--- TASK STATEMENT ---
Copy the lines from the one containing "soon (191, 489)" through the end of the items, substituting "Administration" for "Management" and leaving everything else unchanged.

--- INFORMATION GIVEN ---
********************
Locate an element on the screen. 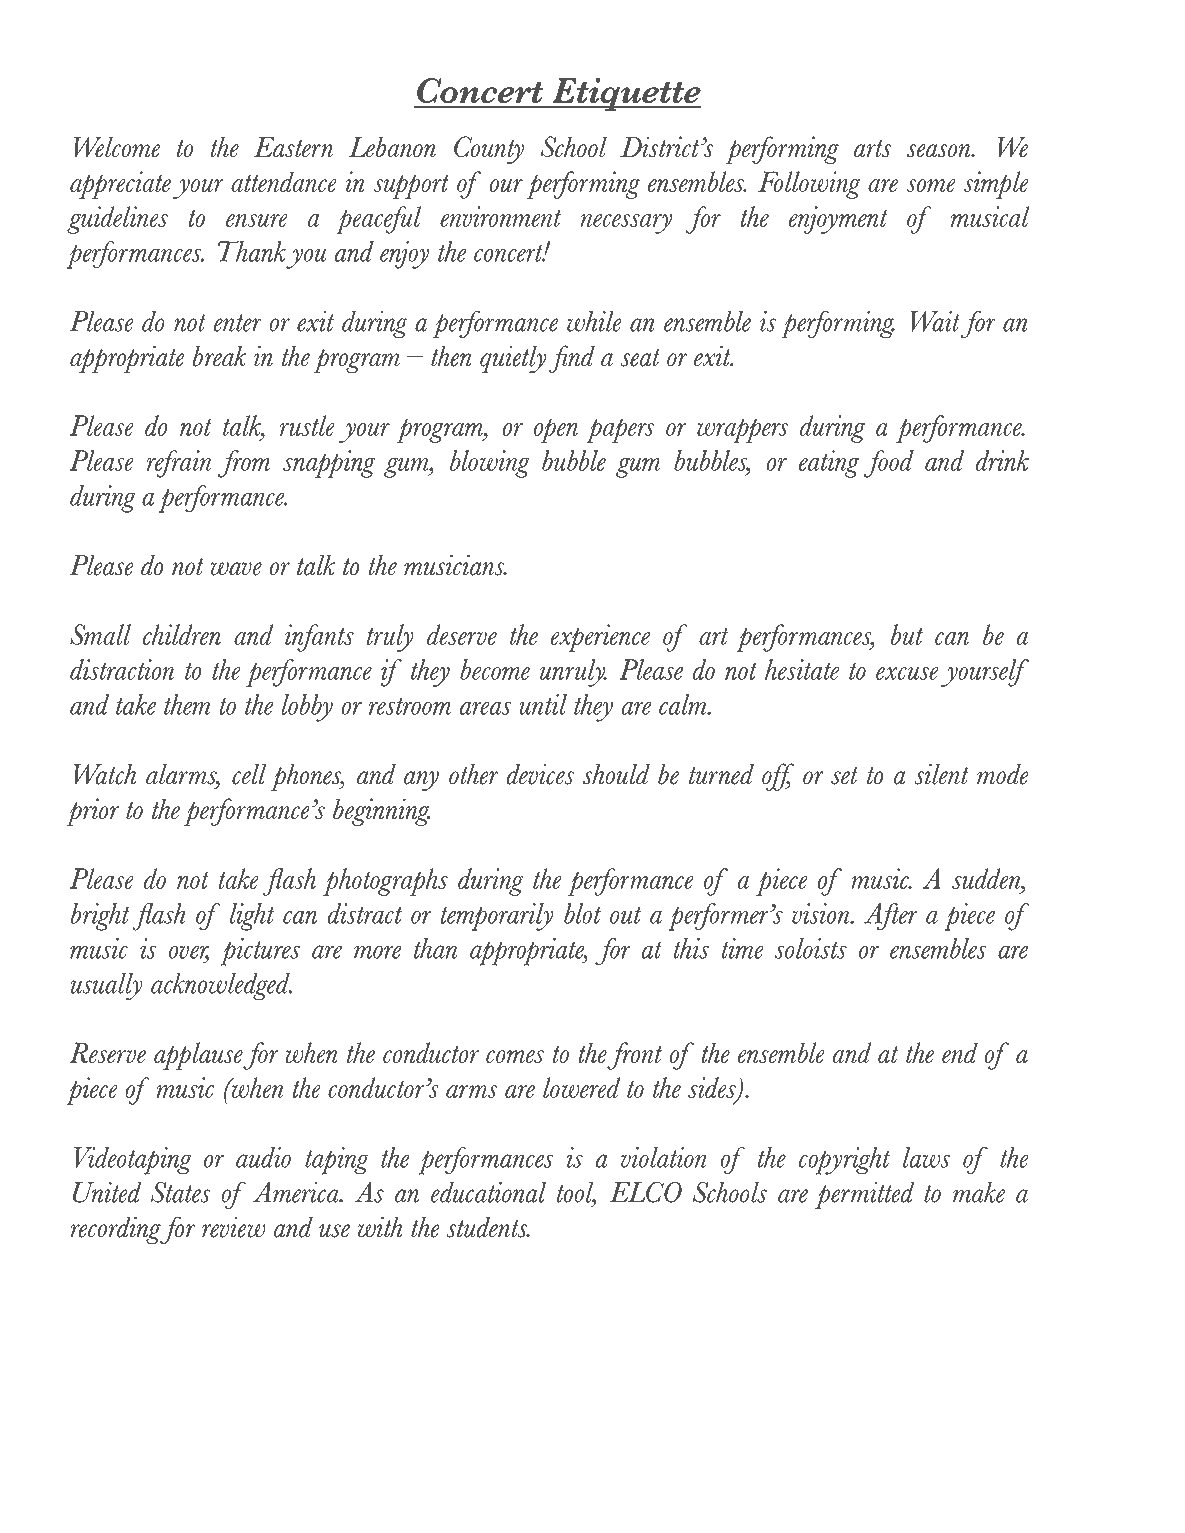 The height and width of the screenshot is (1533, 1185). unruly is located at coordinates (573, 673).
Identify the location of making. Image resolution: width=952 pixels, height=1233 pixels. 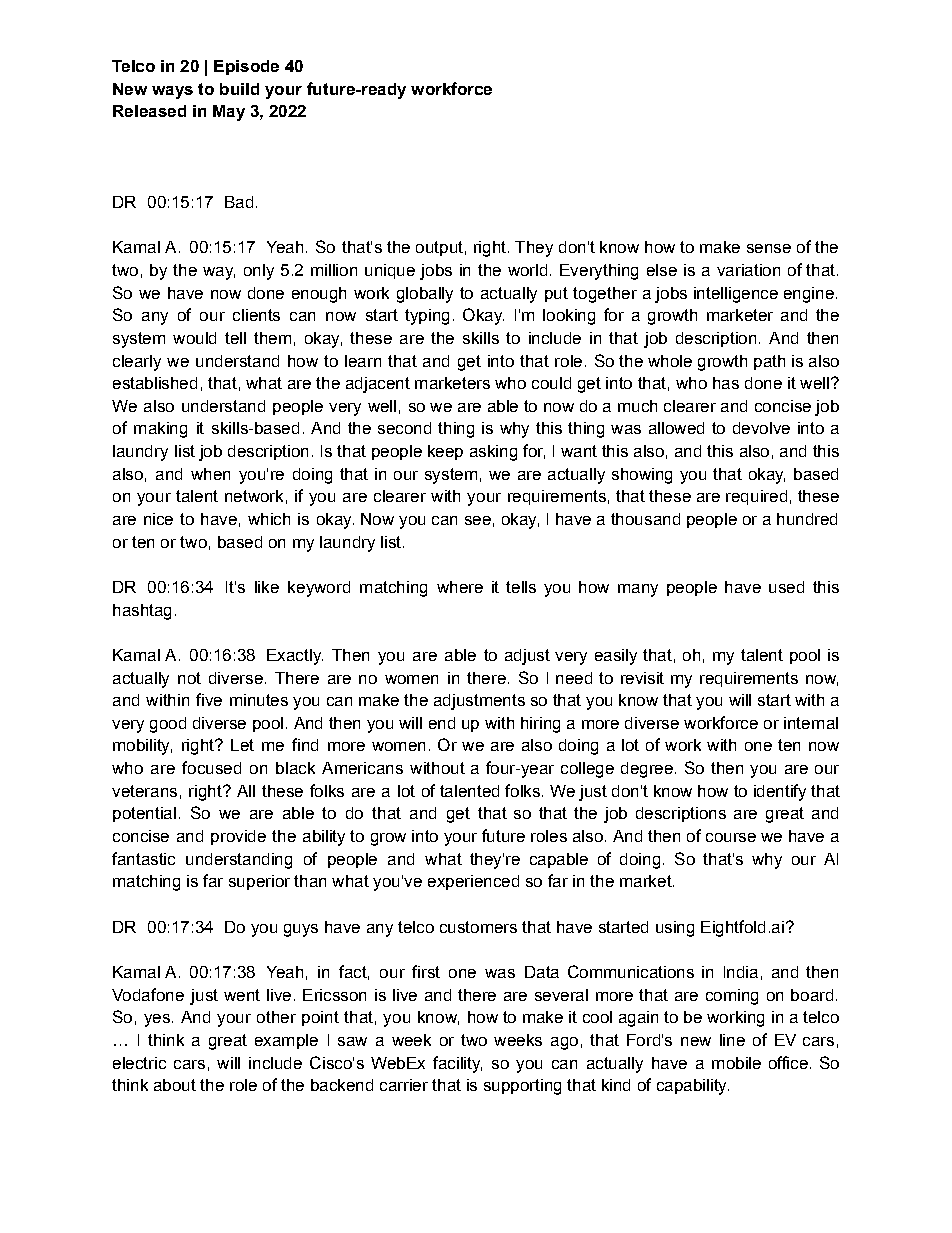
(160, 430).
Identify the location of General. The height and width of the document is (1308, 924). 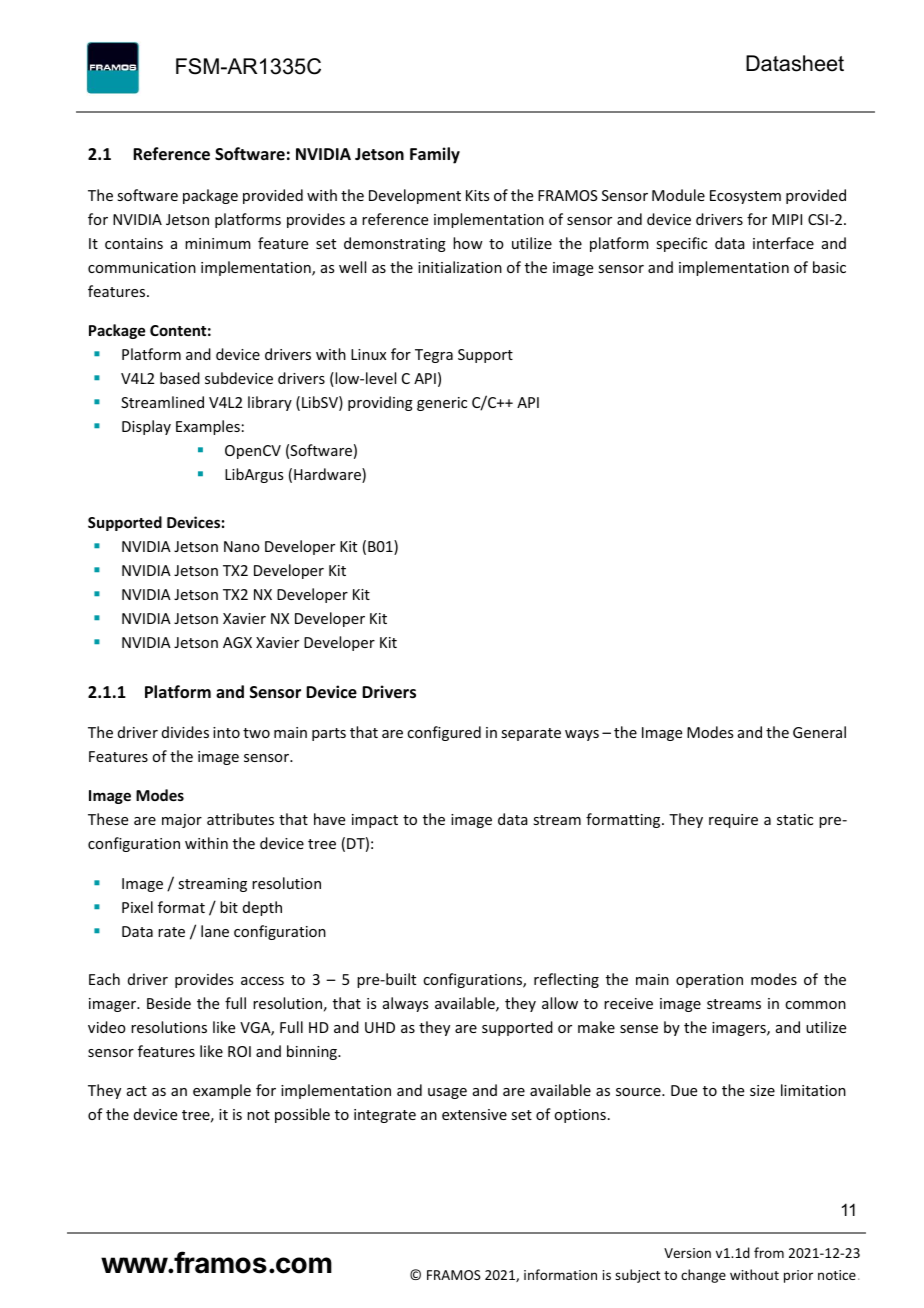
(819, 732).
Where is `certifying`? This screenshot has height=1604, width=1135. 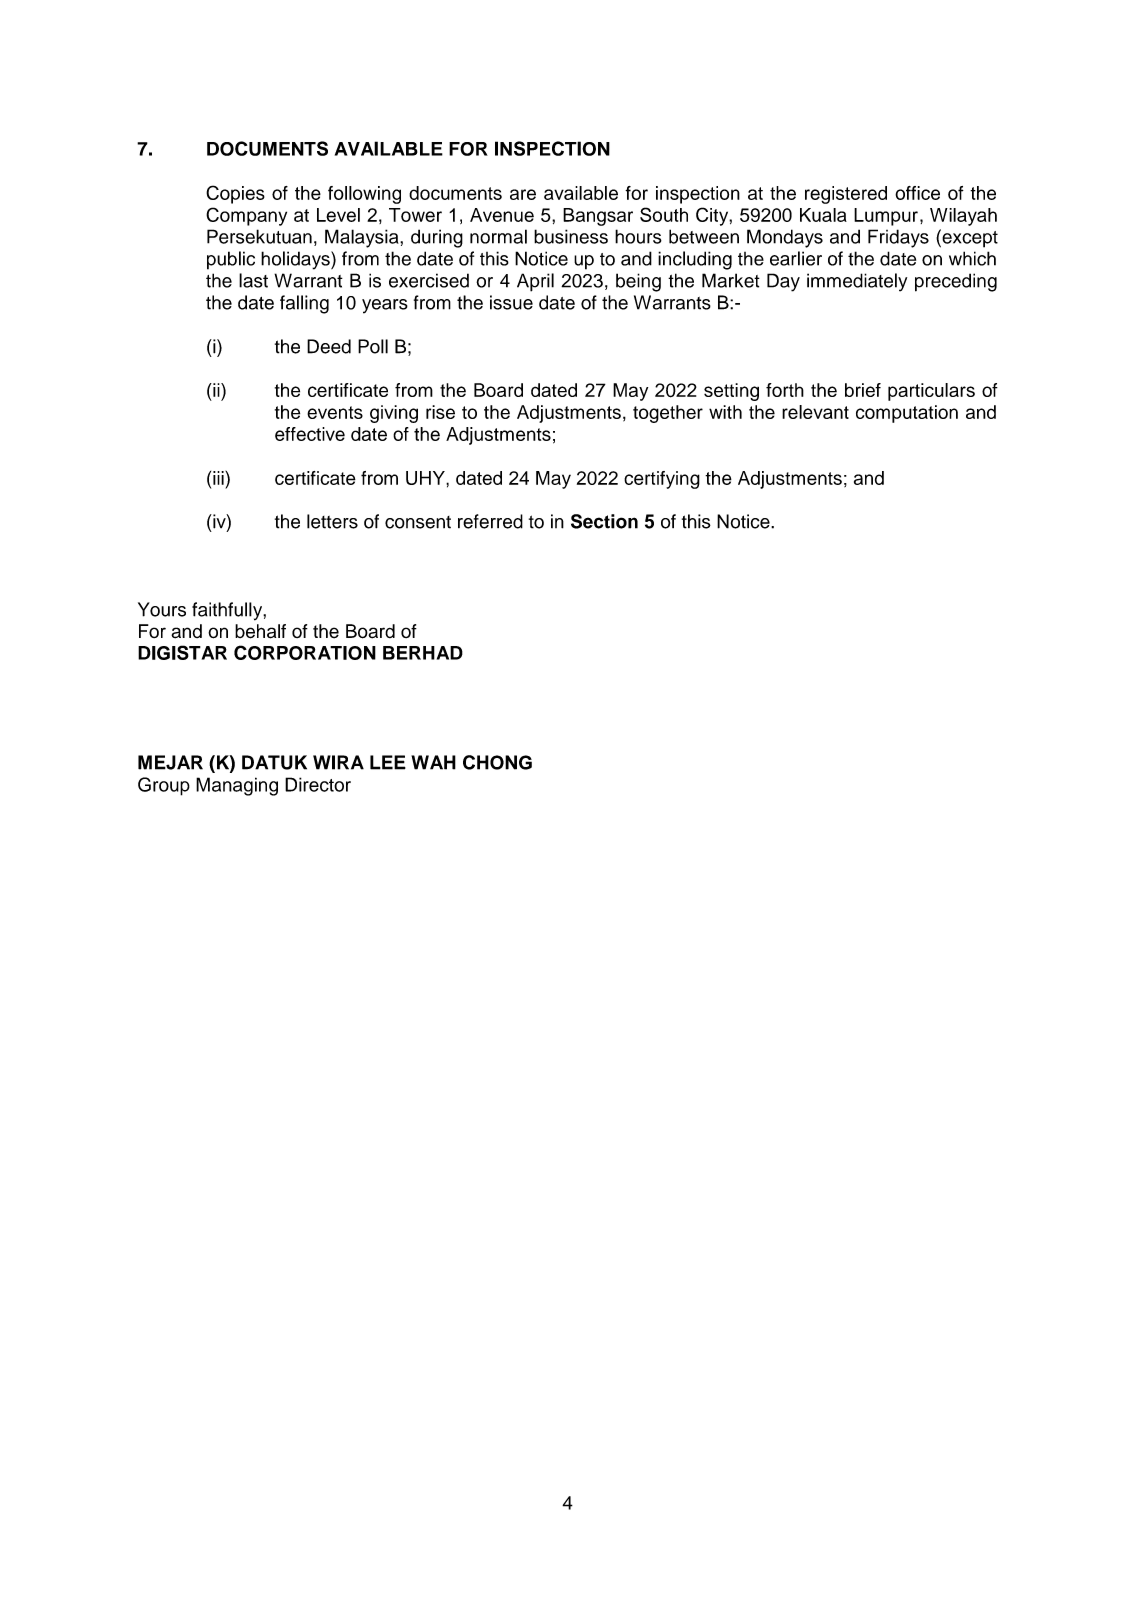 certifying is located at coordinates (662, 480).
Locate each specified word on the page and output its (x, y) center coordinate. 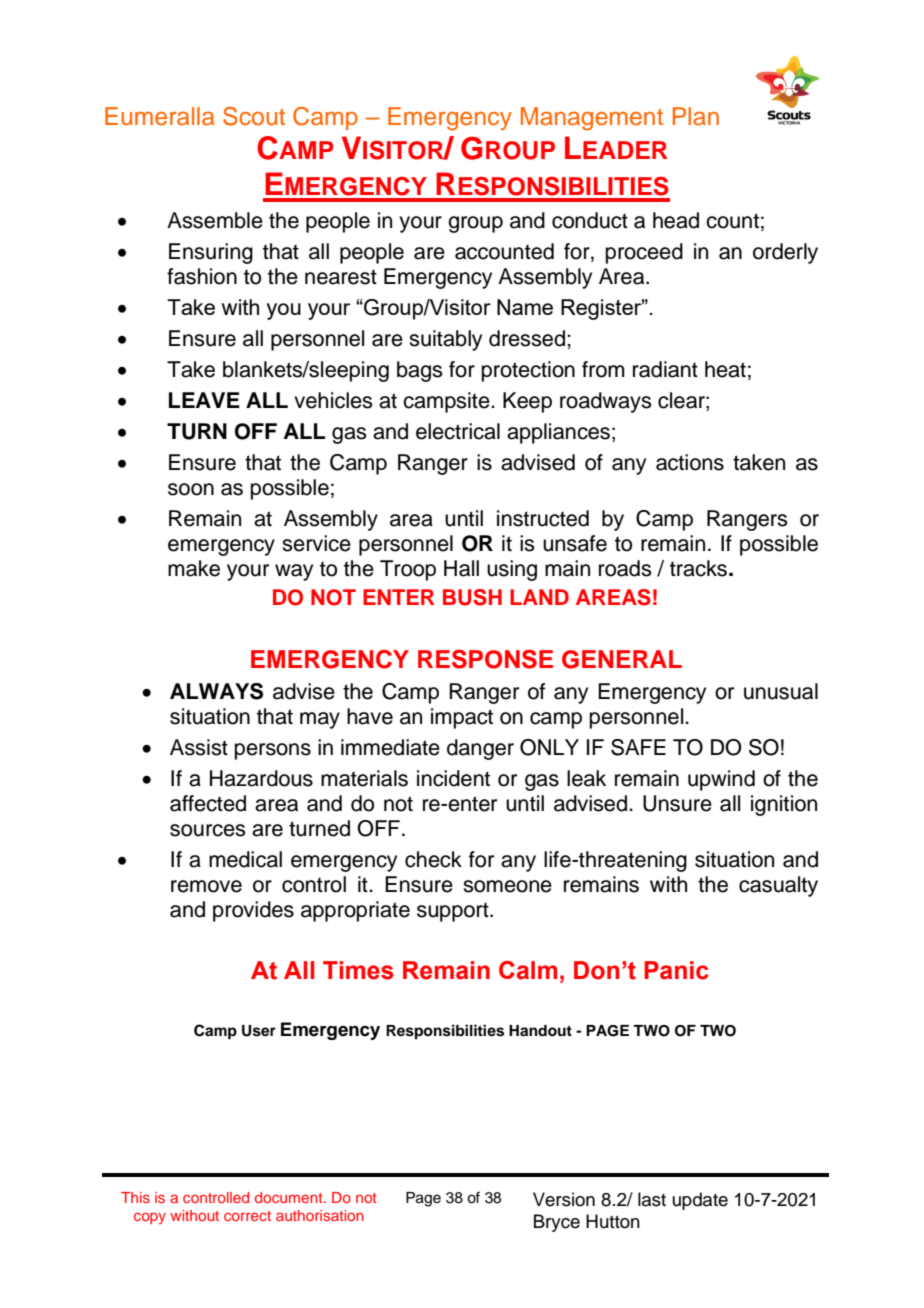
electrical (458, 431)
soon (191, 489)
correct (247, 1216)
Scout (254, 116)
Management (592, 119)
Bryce (557, 1223)
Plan (696, 116)
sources (208, 830)
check (433, 859)
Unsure (677, 803)
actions (690, 462)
********************
--- FINISHED ANSWER ---
soon (191, 489)
correct (247, 1216)
Scout (254, 116)
Administration (592, 119)
Bryce (557, 1223)
Plan (696, 116)
sources (208, 830)
check (433, 859)
Unsure (677, 803)
actions (690, 462)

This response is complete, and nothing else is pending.